Gli investigatori sono impegnati a fare chiarezza sul movente e l’organizzazione che sono dietro quel gesto. Ci sono le immagini di una telecamera a circuito chiuso che hanno ripreso un’utilitaria con a bordo una sola persona. La macchina percorre piazza della Costituzione, vicino alla stazione ferroviaria di San Severo. Quindi si ferma a motore acceso e spara diversi colpi contro i mezzi della polizia, con precisione un automezzo del Reparto prevenzione crimine di Lecce e uno del Reparto mobile della polizia.

Dai rilievi sui tre colpi andati a segno è emerso che a esploderli è stata una pistola calibro 9×21. Si sa inoltre che l’auto usata dallo sparatore, successivamente ritrovata, era stata rubata due giorni prima a Termoli, quasi certamente per compiere l’attentato che sarebbe stato pianificato proprio durante quelle 48 ore.
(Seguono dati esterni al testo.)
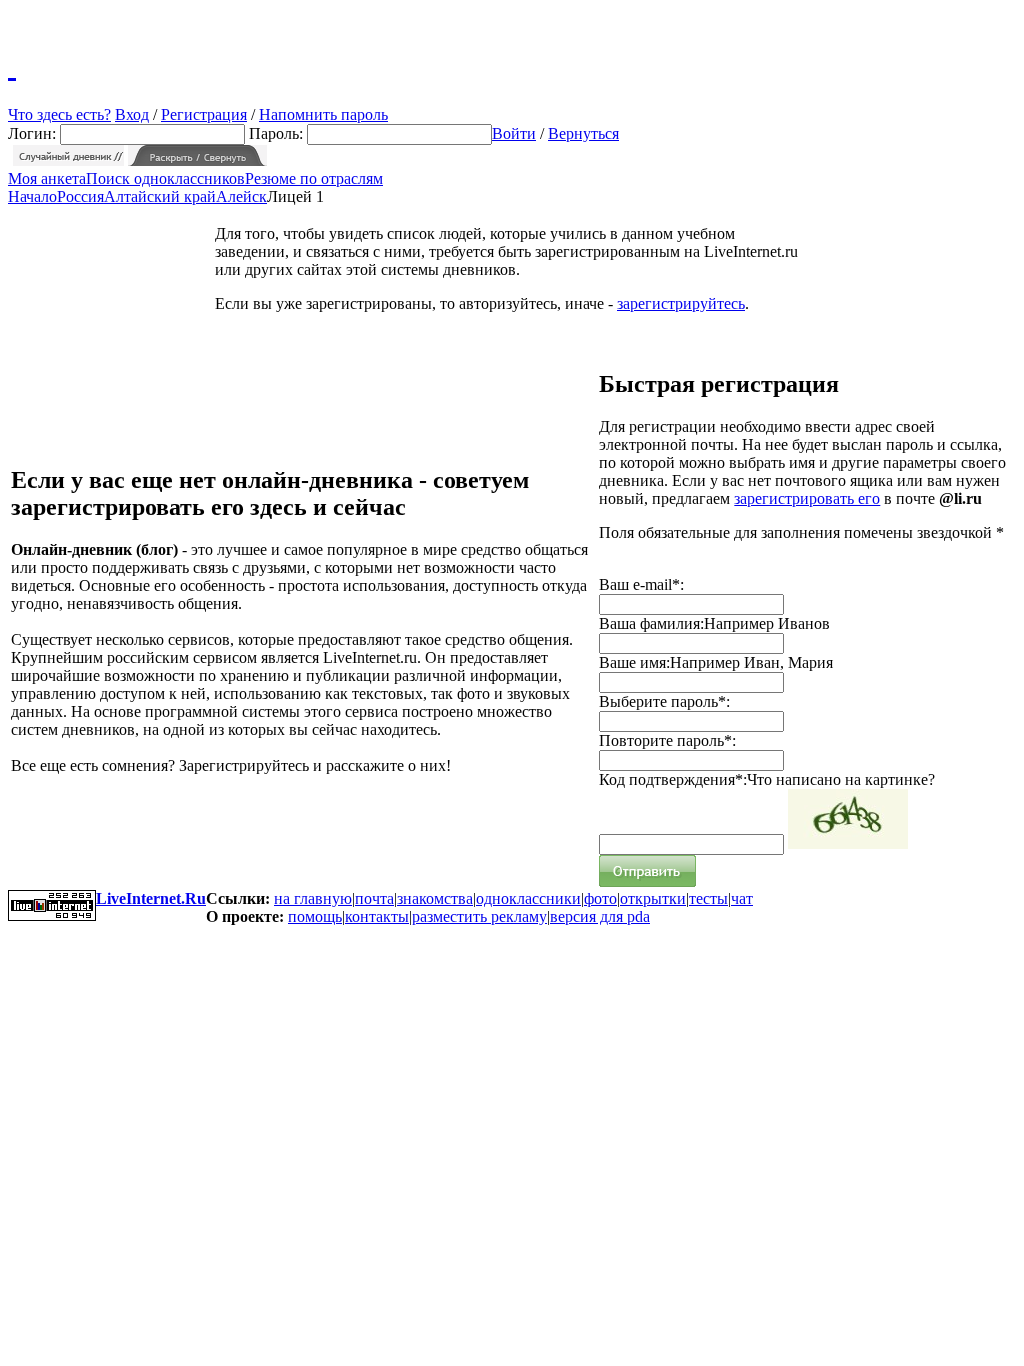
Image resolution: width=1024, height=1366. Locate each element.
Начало (32, 196)
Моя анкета (47, 178)
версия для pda (600, 916)
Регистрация (204, 114)
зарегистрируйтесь (681, 303)
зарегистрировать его (807, 498)
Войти (514, 133)
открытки (653, 898)
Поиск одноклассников (165, 178)
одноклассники (528, 898)
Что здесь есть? (59, 114)
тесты (708, 898)
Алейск (241, 196)
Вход (132, 114)
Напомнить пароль (323, 114)
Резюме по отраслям (314, 178)
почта (374, 898)
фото (600, 898)
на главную (313, 898)
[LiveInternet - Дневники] (12, 65)
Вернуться (583, 133)
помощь (315, 916)
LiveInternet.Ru (151, 898)
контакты (377, 916)
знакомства (435, 898)
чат (742, 898)
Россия (80, 196)
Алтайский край (160, 196)
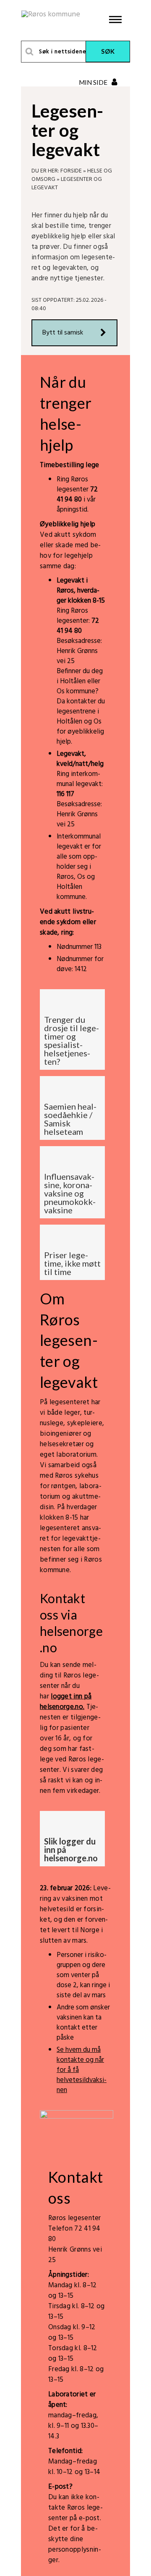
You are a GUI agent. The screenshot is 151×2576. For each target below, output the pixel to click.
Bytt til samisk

La Procura della Repubblica di Foggia sta lavorando sui filmati delle telecamere di sorveglianza della zona e su intercettazioni telefoniche. Ci sarebbero anche tracce di alcuni cellulari captate da celle telefoniche della stessa area. Una svolta nelle indagini potrebbe arrivare a breve, mentre il Viminale ha mandato rinforzi per far fronte a quella che pare essere una vera sfida della nuova mafia foggiana allo Stato, dopo il rogo di una baraccopoli fra Rignano e San Severo che ha portato alla morte di due migranti del Mali.